Re: [PATCH bpf-next 4/4] selftests/bpf: Add a case to test global percpu data

Andrii Nakryiko <andrii.nakryiko@xxxxxxxxx> · Mon, 10 Feb 2025 16:15:29 -0800

On Mon, Feb 10, 2025 at 1:52 AM Leon Hwang <leon.hwang@xxxxxxxxx> wrote:
>
>
>
> On 8/2/25 03:48, Andrii Nakryiko wrote:
> > On Fri, Feb 7, 2025 at 2:00 AM Leon Hwang <leon.hwang@xxxxxxxxx> wrote:
> >>
> >>
> >>
> >> On 6/2/25 08:09, Andrii Nakryiko wrote:
> >>> On Mon, Jan 27, 2025 at 8:22 AM Leon Hwang <leon.hwang@xxxxxxxxx> wrote:
> >>>>
>
> [...]
>
> >>>> +void test_global_percpu_data_init(void)
> >>>> +{
> >>>> +       struct test_global_percpu_data *skel = NULL;
> >>>> +       u64 *percpu_data = NULL;
> >>>
> >>> there is that test_global_percpu_data__percpu type you are declaring
> >>> in the BPF skeleton, right?

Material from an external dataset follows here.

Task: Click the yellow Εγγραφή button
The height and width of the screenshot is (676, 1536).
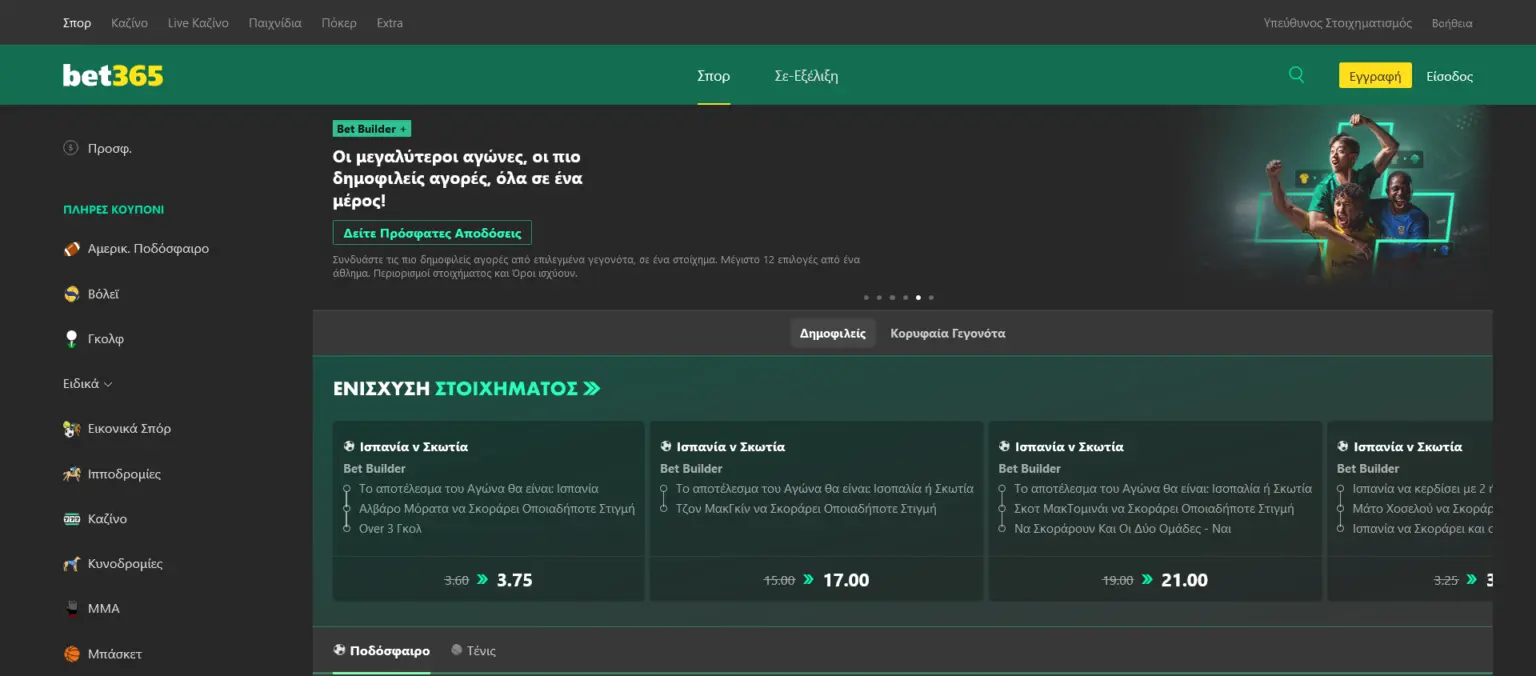Action: [1375, 76]
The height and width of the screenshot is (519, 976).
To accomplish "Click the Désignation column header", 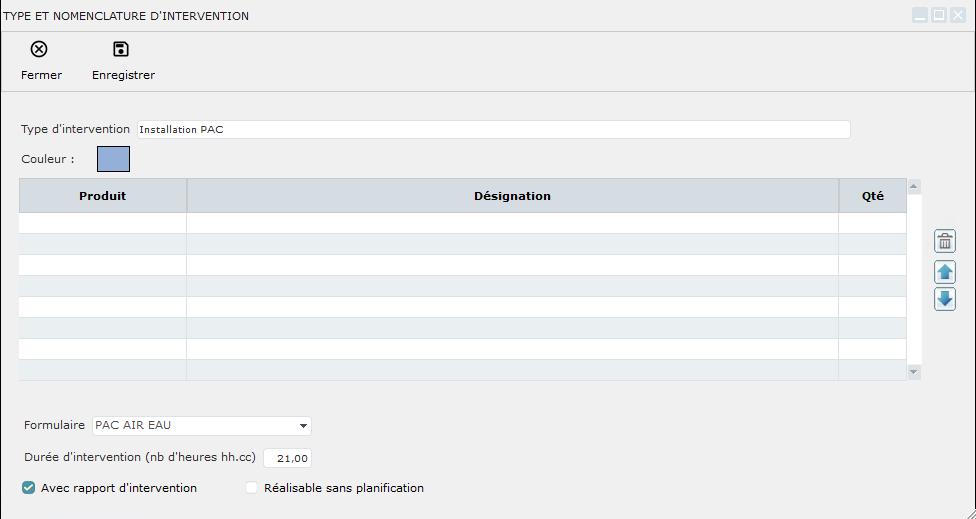I will [512, 196].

We should try using it here.
> >>>
> >>
> >> No. bpftool does not generate test_global_percpu_data__percpu. The
> >> struct for global variables is embedded into skeleton struct.
> >>
> >> Should we generate type for global variables?
> >
> > we already have custom skeleton-specific type for .data, .rodata,
> > .bss, so we should provide one for .percpu as well, yes
> >
>
> Yes, I've generated it. But it should not add '__aligned(8)' to it. Or
> bpf_map__set_initial_value() will fails because the aligned size is
> different from the actual spec's value size.
>
> If the actual value size is not __aligned(8), how should we lookup
> element from percpu_array map?

for .percpu libbpf can ensure that map is created with correct value
size that matches __aligned(8) size? It's an error-prone corner case
to non-multiple-of-8 size anyways (for per-CPU data), so just prevent
the issue altogether?...

>
> The doc[0] does not provide a good practice for this case.
>
> [0] https://docs.kernel.org/bpf/map_array.html#bpf-map-type-percpu-array
>
> >>
> >>> And for that array access, we should make sure that it's __aligned(8),
> >>> so indexing by CPU index works correctly.
> >>>
> >>
> >> Ack.
> >>
> >>> Also, you define per-CPU variable as int, but here it is u64, what's
> >>> up with that?
> >>>
> >>
> >> Like __aligned(8), it's to make sure 8-bytes aligned. It's better to use
> >> __aligned(8).
> >
> > It's hacky, and it won't work correctly on big-endian architectures.
> > But you shouldn't need that if we have a struct representing this
> > .percpu memory image. Just make sure that struct has 8 byte alignment
> > (from bpftool side during skeleton generation, probably).
> >
> > [...]
> >
> >>> at least one of BPF programs (don't remember which one, could be
> >>> raw_tp) supports specifying CPU index to run on, it would be nice to
> >>> loop over CPUs, triggering BPF program on each one and filling per-CPU
> >>> variable with current CPU index. Then we can check that all per-CPU
> >>> values have expected values.
> >>>
> >>
> >> Do you mean prog_tests/perf_buffer.c::trigger_on_cpu()?
> >>
> >
> > No, look at `cpu` field of `struct bpf_test_run_opts`. We should have
> > a selftest using it, so you can work backwards from that.
> >
>
> By referencing raw_tp, which uses `opts.cpu`, if use it to test global
> percpu data, it will fail to test on non-zero CPU, because
> bpf_prog_test_run_skb() disallows setting `opts.cpu`.
>
> Then, when `setaffinity` like perf_buffer.c::trigger_on_cpu(), it's OK
> to run the adding selftests on all CPUs.
>
> So, should I use `setaffinity` or change the bpf prog type from tc to
> raw_tp to use `opts.cpu`?

Is it a problem to use raw_tp (we do it a lot)? If not, I'd go with
raw_tp and opts.cpu.

>
> Thanks,
> Leon
>